This article has been reviewed according to Science X's editorial process and policies. Editors have highlighted the following attributes while ensuring the content's credibility:
fact-checked
proofread
Icariin-releasing 3D-printed scaffolds for in situ regeneration of cleft bone
A study exploring the potential of 3D-printed scaffolds with controlled delivery of small molecule, icariin (ICA), to promote cleft bone regeneration through recruitment and activation of endogenous stem/progenitor cells was presented at the 102nd General Session of the IADR, which was held in conjunction with the 53rd Annual Meeting of the American Association for Dental, Oral, and Craniofacial Research and the 48th Annual Meeting of the Canadian Association for Dental Research, on March 13-16, 2024, in New Orleans, LA, U.S..

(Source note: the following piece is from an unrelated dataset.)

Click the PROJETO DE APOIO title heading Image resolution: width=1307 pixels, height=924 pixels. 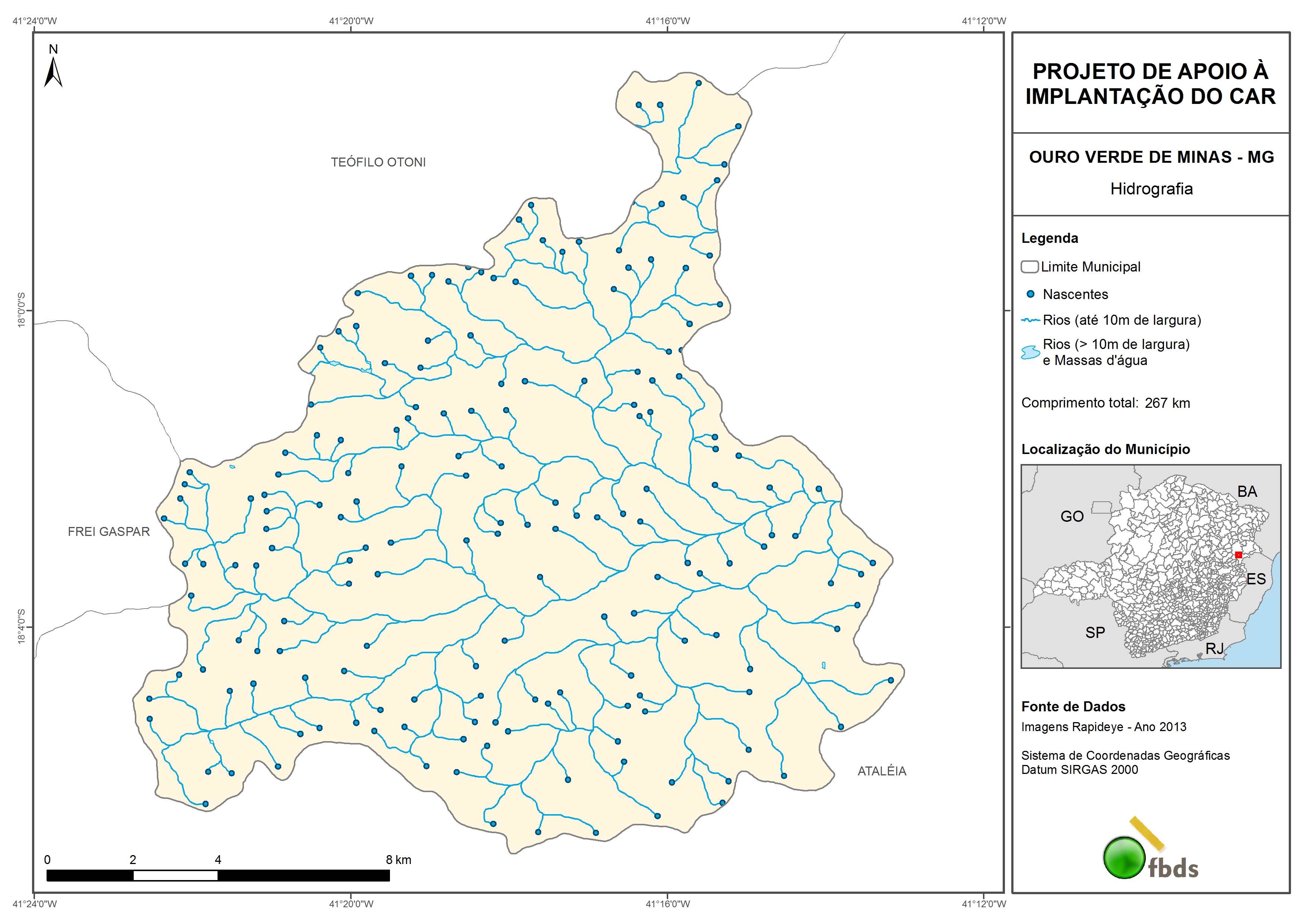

The abstract, "Icariin-Releasing 3D-Printed Scaffolds for In Situ Regeneration of Cleft Bone," was presented during the "SCADA: Basic and Translational Science Research" Poster Session that took place on Thursday, March 14, 2024, at 11 a.m. Central Standard Time (UTC-6).

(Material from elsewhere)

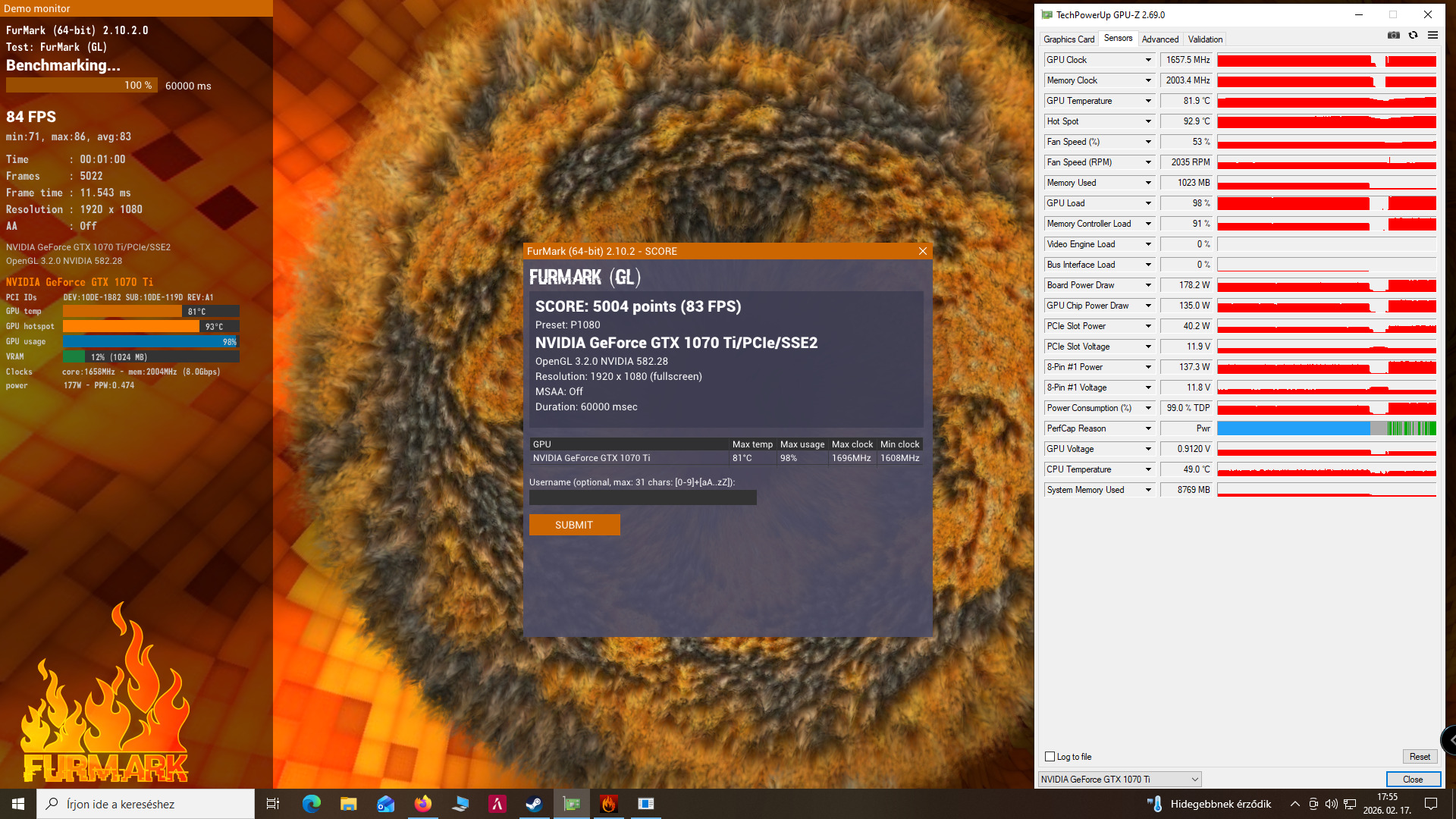Open the PerfCap Reason sensor dropdown

click(x=1147, y=428)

The study, by Soomin Park of Columbia University, New York, NY, U.S., prepared Polycaprolactone (PCL) scaffolds embedded with 0.1—0.3% of ICA, followed by 3D-printing scaffolds (3 mm x 0.7mm; 200 ~ 250 µm interstrand microchannels). Mechanical tests were performed, and in vitro, efficacy in bone formation was tested using mesenchymal stem/progenitor cells. For in vivo, a rat model of the cleft defect was established.
A 3 mm x 1 mm circular defect was briefly created at the center region of the upper incisor socket between the anterior and posterior inner borders of the incisor. The ICA/PCL scaffolds were implanted in the defect via press-fitting, and the soft tissues were closed by suturing.
The 3D-printed ICA/PCL scaffolds significantly enhanced in vitro bone formation, with notable variances depending on the loading doses and release kinetics. The most promising outcome was observed in 0.3% ICA/PCL scaffolds with 2-hr NaOH surface treatment. Consistently, RT-qPCR analysis showed the increased expressions of COL1A1, IBSP, and BGLAP in 0.3% ICA/PCL with 2- & 3-hr NaOH treatments as compared to the other groups.
The study's investigators achieved reproducible and stable press-fitting implantation of ICA/PCL scaffolds into the rat cleft defects and are following up with in vivo bone regeneration outcomes regarding initial cell recruitment, differentiation, integration with host tissue, and matrix turnover. Icariin-embedded 3D-printed PCL scaffolds may have the potential to facilitate bone regeneration after alveolar cleft osteoplasty.